Now, while the desirability of the end goal of this directive is not in doubt, there is considerable reticence over the idea of quotas as a means by which to advance diversity policies, and not least among women who would have concerns that their selection was less on the basis of merit and experience but the result of politically-driven quotas. And many businesses would object that such regulation would place the politics of quotas above the overriding fiduciary duty of directors to appoint those most qualified and appropriate to senior positions within their companies.

However, that said, it may well be that the threat of such regulation may be a necessary and welcome spur to action. Despite the fact that the lack of women in senior corporate positions has been recognised and discussed for years, leading UK quoted companies in the FTSE 100 Index still have only 16.7 per cent female representation on their boards. The prospect of the imposition of quotas by EU Directive could – and should – help to concentrate minds.

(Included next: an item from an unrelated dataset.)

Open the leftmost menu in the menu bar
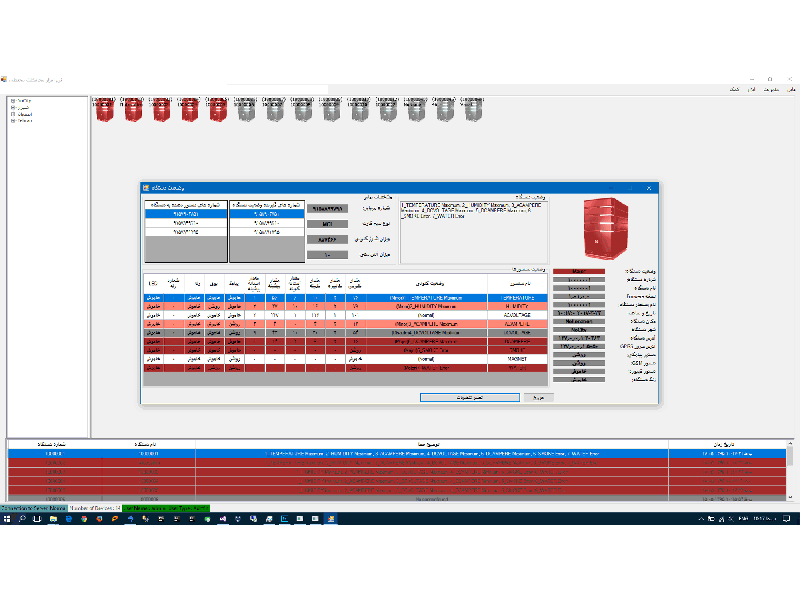Viewport: 800px width, 600px height. click(735, 90)
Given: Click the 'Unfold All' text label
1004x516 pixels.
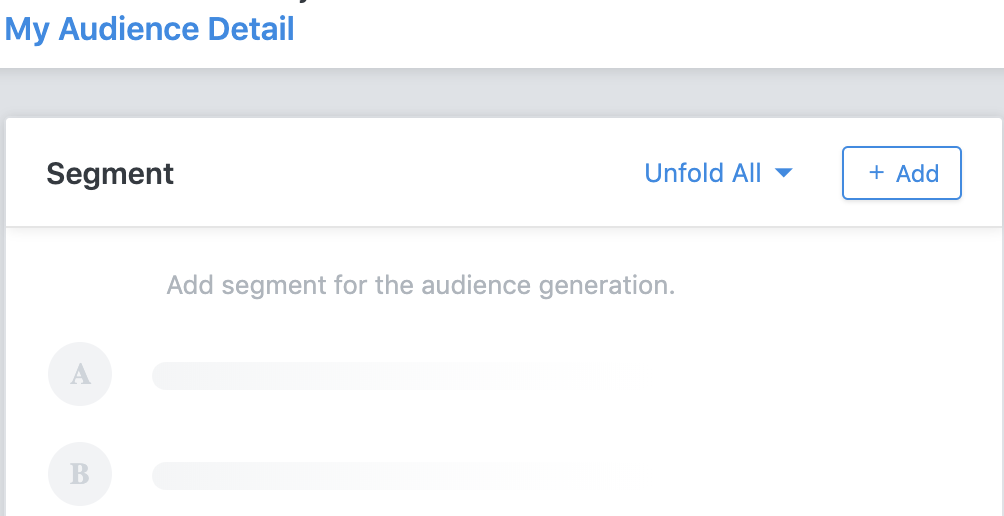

As for the Bank of England’s MPC, it has been well served by four female members in the past, including the eloquent and perceptive DeAnne Julius, who did outstanding work in explaining its functions and purpose in its early days, and by the economist Kate Barker. And there is no lack of worthy and credible candidates who would fully merit consideration now.

Mr Carney has described the current absence of women on the MPC as “anomalous” and “striking”. He is right in this assessment – and it is one that holds true across the corporate sector overall. The time for action is overdue.

Falling wages will not aid recovery

How can there be an economic recovery of any magnitude while pay packets keep shrinking? There is little doubt that the Achilles heel of Chancellor George Osborne’s economic strategy is the continuing downward pressure on UK wages. This has worked to force households to dip into their savings while cramping domestic demand. And with inflation continuing to outstrip the growth in wages there is little likelihood of any early improvement.

Figures from the House of Commons library show average hourly wages after allowing for inflation have fallen 5.5 per cent since mid-2010, the fourth worst decline across the

27-nation EU. Only Greek, Portuguese and Dutch workers have had a steeper decline in hourly wages. Adding to the headache of household finances has been the relentless rise in energy and utility bills.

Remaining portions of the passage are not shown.